*** Opening Source passage ***
Share a Collection with others.

For today's workshop we assume you have set up an NCBI Account - if you are interested in using one.

Login/Sign up your NCBI Account

If you don't have one yet, it's easy to create an account:

CLICK HERE TO DOWNLOAD A HANDOUT SHOWING YOU HOW!

If you'd rather not, you can still fully participate in using the NCBI databases and tools, but if you want to save links so that you can easily find them again and share them - you may need to come up with your own way to do this (examples: browser bookmarks, copying and pasting into a document etc).

Please note that NCBI Accounts are also useful for:

Saving and automating searches of various databases (both literature & molecular biology).
Saving your BLAST searches and results longer than without an account.
Setting your preferred sort mechanism for search results.
Highlighting search terms in your choice of color to make them easy to find.
Creating your own custom filters for quick and easy refinement of searches
Creating your own publication list (My Bibliography)
Creating Federal BioSketches (NIH, NSF, DoED) from stored information
For NIH grantees, producing your funded-publication reporting tables for Annual and Final Reports.
and you can keep track of everything – right on your My NCBI dashboard!

Option 1: Why don't cats have a sweet tooth?: Phylogenetic Tree exercise

- - - Who is the audience?
      - Upper-level high school students, college students in intro biology or a first course in evolutionary biology
    - What do they need to learn?
*** Closing Source passage ***
*** Opening Recorded data ***
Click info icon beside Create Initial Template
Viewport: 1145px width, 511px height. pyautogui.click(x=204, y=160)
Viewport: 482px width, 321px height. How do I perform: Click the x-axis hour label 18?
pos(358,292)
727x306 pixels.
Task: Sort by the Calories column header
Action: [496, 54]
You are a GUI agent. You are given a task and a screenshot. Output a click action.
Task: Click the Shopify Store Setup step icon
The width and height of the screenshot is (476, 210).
*** Closing Recorded data ***
*** Opening Recorded data ***
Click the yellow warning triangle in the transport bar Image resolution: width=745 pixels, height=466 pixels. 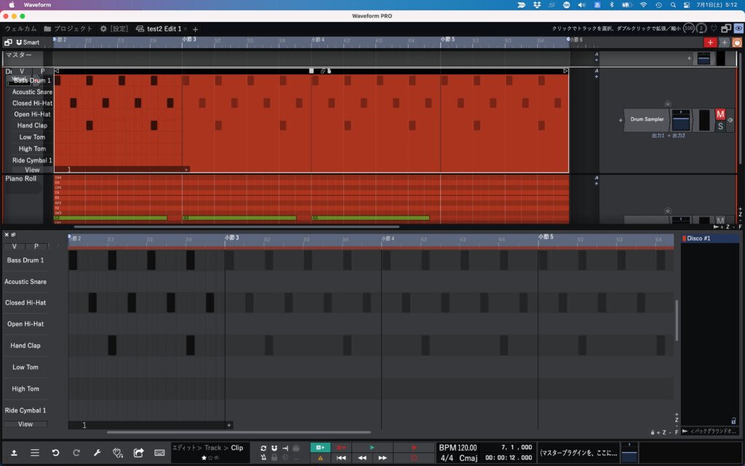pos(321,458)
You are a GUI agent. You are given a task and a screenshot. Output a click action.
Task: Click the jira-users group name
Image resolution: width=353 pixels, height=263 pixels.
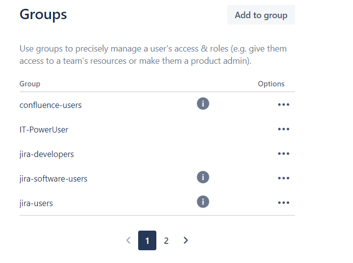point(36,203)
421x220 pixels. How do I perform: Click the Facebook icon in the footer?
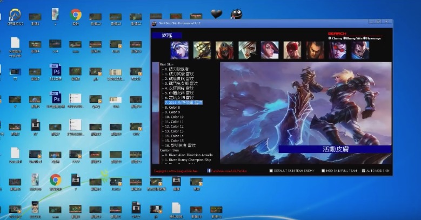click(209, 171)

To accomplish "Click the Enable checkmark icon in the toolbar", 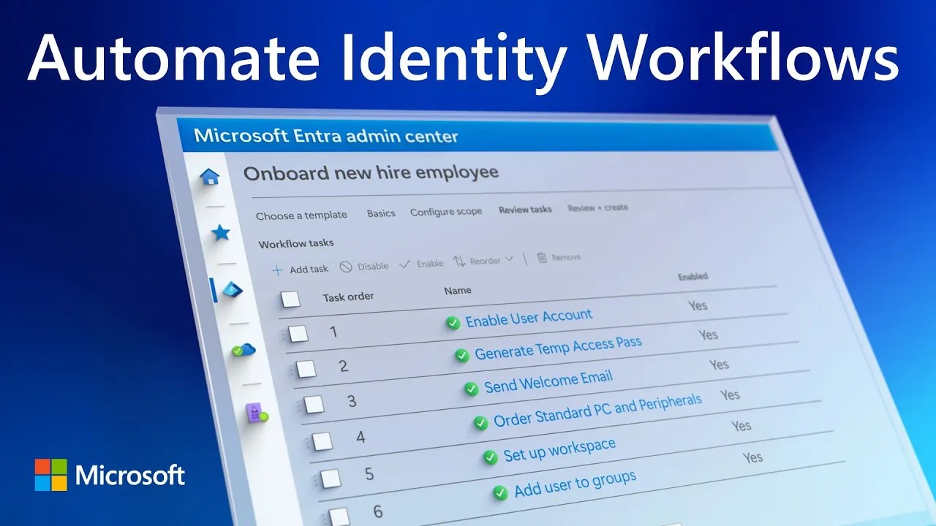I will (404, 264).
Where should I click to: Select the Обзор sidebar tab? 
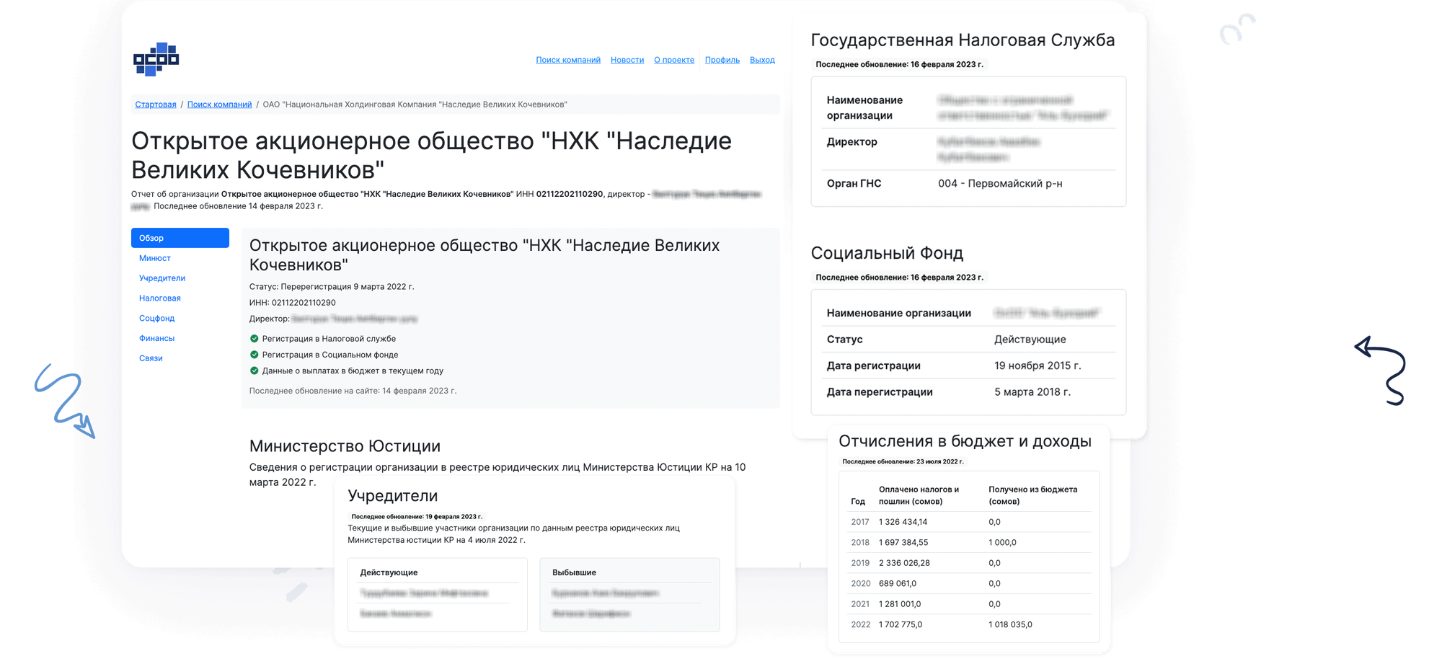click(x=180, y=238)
*** Closing Recorded data ***
▶ Required tasks:
- a) According to the NCBI Account passage, where can you keep track of everything?
- b) Update the NCBI Account passage by writing it out from "CLICK HERE TO" through "without an account.", with "bookmarks" changed to "favorites".
This material comes from a different source than the text.

▶ Set of answers:
- a) On your My NCBI dashboard.

- b)
CLICK HERE TO DOWNLOAD A HANDOUT SHOWING YOU HOW!

If you'd rather not, you can still fully participate in using the NCBI databases and tools, but if you want to save links so that you can easily find them again and share them - you may need to come up with your own way to do this (examples: browser favorites, copying and pasting into a document etc).

Please note that NCBI Accounts are also useful for:

Saving and automating searches of various databases (both literature & molecular biology).
Saving your BLAST searches and results longer than without an account.